Primitive | Quantity | LUT | LUT as memory | LUT as logic | Register | BRAM36 | URAM | DSP |
Scan | 1 | 12209 | 4758 | 7451 | 18974 | 0 | 0 | 2 |
Eval | 8 | 2153 | 426 | 1727 | 2042 | 4 | 0 | 21 |
Filter | 4 | 2168 | 13 | 2155 | 1764 | 0.5 | 0 | 0 |
Group Aggr | 1 | 162202 | 27819 | 134383 | 210926 | 62 | 256 | 0 |
Direct Aggr | 1 | 4349 | 0 | 4349 | 6611 | 0 | 0 | 0 |
Write | 1 | 30938 | 9490 | 21448 | 43579 | 0 | 0 | 0 |
AXI DDR | 1 | 4586 | 1313 | 3273 | 78855 | 18 | 0 | 0 |
AXI HBM | 1 | 20528 | 4456 | 16072 | 45416 | 124 | 0 | 0 |
Total | 298470 | 60402 | 238068 | 399737 | 255 | 256 | 2 |
Partition Kernel¶
The GQE partition kernel can partition one table’s rows into corresponding clusters according to hash of selected key columns. This kernel is designed to scale the problem size that can be handled by the GQE Join or Aggregate kernel. To reduce the size of intermediate data, it is equipped with dynamic filter like other kernels.

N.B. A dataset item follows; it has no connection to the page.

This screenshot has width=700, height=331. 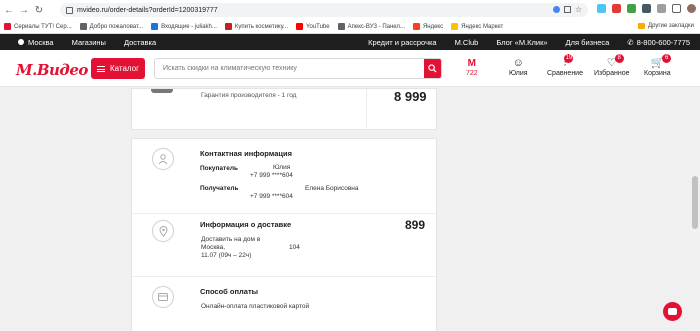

The internal of this kernel is illustrated in the figure above. It consists of two input buffers and one output buffer. Firstly, the kernel scans the input tables into multiple columns and then it filters them (if the related condition is given in configuration buffer). After that, each row will be dispatched into various buckets based on the hash value of primary key. Finally, every full hash bucket will trigger on one burst write into output buffer.
The details for hash partition is shown in the following figure. One URAM array is used to buffer one burst length rows for each hash part. And the following module behind build PU will spilt each row into multiple columns for compatible output format with other kernels.
To simplify the design, GQE partition kernel can reuse the scan and filter configuration with GQE join kernel. Also, as mentioned above, the data structure of input and output tables is the same as join kernel.
The hardware resource utilization of single hash partition is shown in the table below (work as 200MHz).
Primitive | Quantity | LUT | LUT as memory | LUT as logic | Register | BRAM36 | URAM | DSP |
Scan | 1 | 12032 | 4752 | 7280 | 19383 | 0 | 0 | 2 |
Filter | 4 | 3551 | 809 | 2742 | 3809 | 0.5 | 0 | 0 |
Hash partition | 1 | 26363 | 1521 | 27496 | 45762 | 20 | 256 | 5 |
Write | 1 | 26083 | 5082 | 21286 | 33202 | 1 | 0 | 3 |
AXI DDR | 1 | 5046 | 1010 | 4036 | 11303 | 59.5 | 0 | 0 |
Total | 76091 | 14102 | 61989 | 116884 | 81 | 256 | 10 |
Attention
To use the GQE Partition kernel, host must pass the number of partitions through a kernel argument, create corresponding number of sub-buffers on Partition kernel’s output, and invoke GQE Join or Aggregate kernel multiple times accordingly.